WORK TASK |
Give back all of the data exactly, with every picture omitted.

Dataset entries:
- Opening Delimiter -

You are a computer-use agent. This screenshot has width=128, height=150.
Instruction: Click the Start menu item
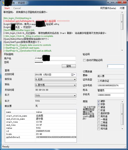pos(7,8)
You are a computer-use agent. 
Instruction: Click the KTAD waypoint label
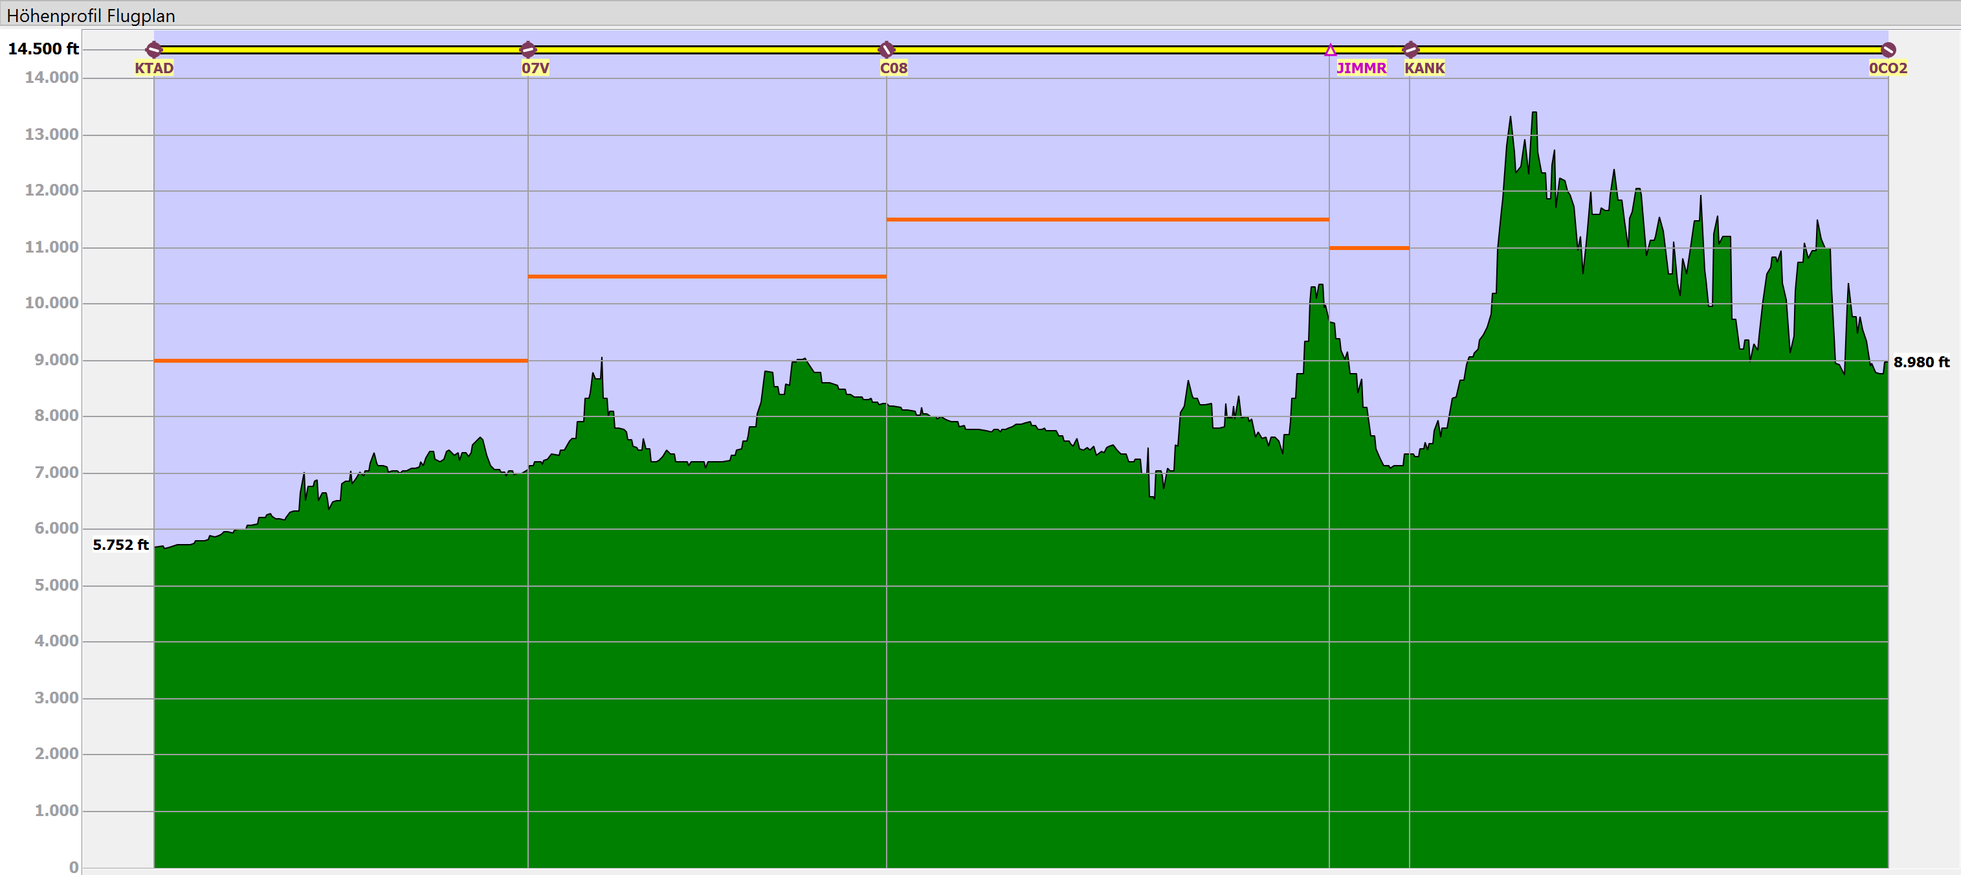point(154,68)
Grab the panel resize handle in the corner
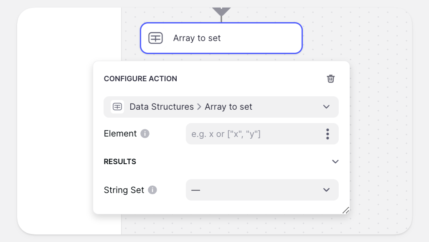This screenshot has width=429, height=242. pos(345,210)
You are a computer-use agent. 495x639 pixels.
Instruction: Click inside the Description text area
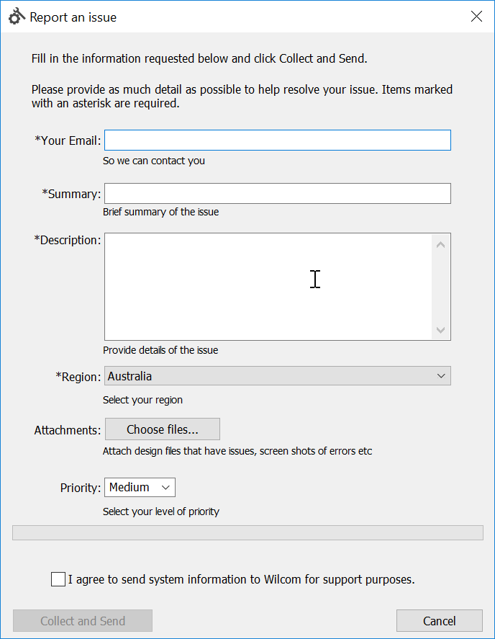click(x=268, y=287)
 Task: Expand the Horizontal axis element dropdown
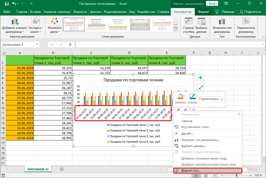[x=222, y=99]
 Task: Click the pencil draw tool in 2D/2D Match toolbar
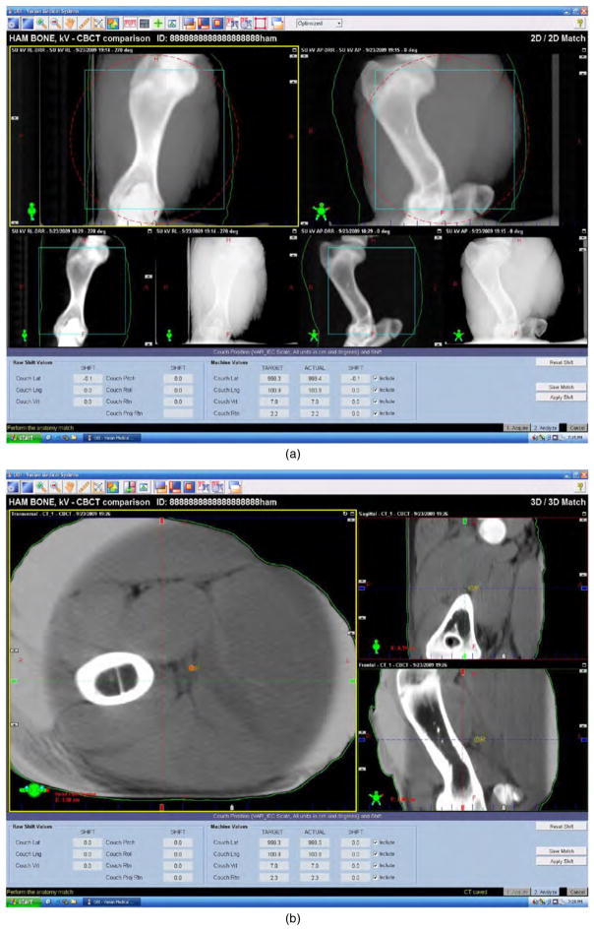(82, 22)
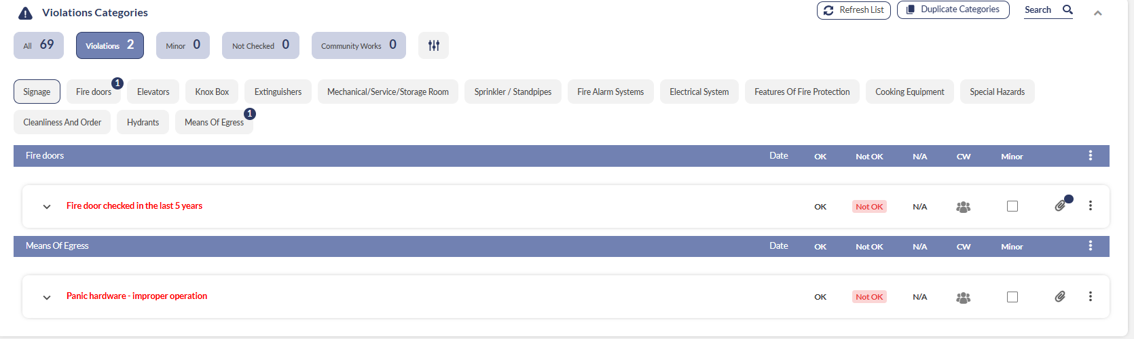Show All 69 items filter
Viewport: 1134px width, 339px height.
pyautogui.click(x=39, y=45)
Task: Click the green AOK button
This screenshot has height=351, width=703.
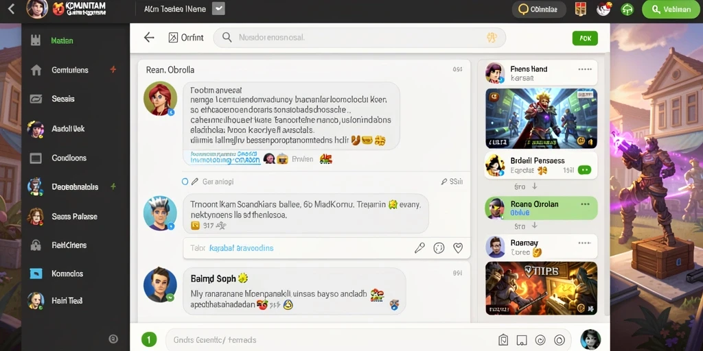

- Closing Delimiter -

RESPONSE TO THE TASK |
You are a computer-use agent. This screenshot has width=128, height=150.
Instruction: Click the Start menu item
pos(7,8)
You are a computer-use agent. 
Instruction: Click the KTAD waypoint label
point(154,68)
Grab the panel resize handle in the corner
This screenshot has width=429, height=242. pos(345,210)
You are a computer-use agent. 495x639 pixels.
Instruction: Click inside the Description text area
click(x=268, y=287)
 Task: Expand the Horizontal axis element dropdown
[x=222, y=99]
 Task: Click the pencil draw tool in 2D/2D Match toolbar
(82, 22)
Show All 69 items filter
Viewport: 1134px width, 339px height.
pyautogui.click(x=39, y=45)
Task: Click the green AOK button
This screenshot has height=351, width=703.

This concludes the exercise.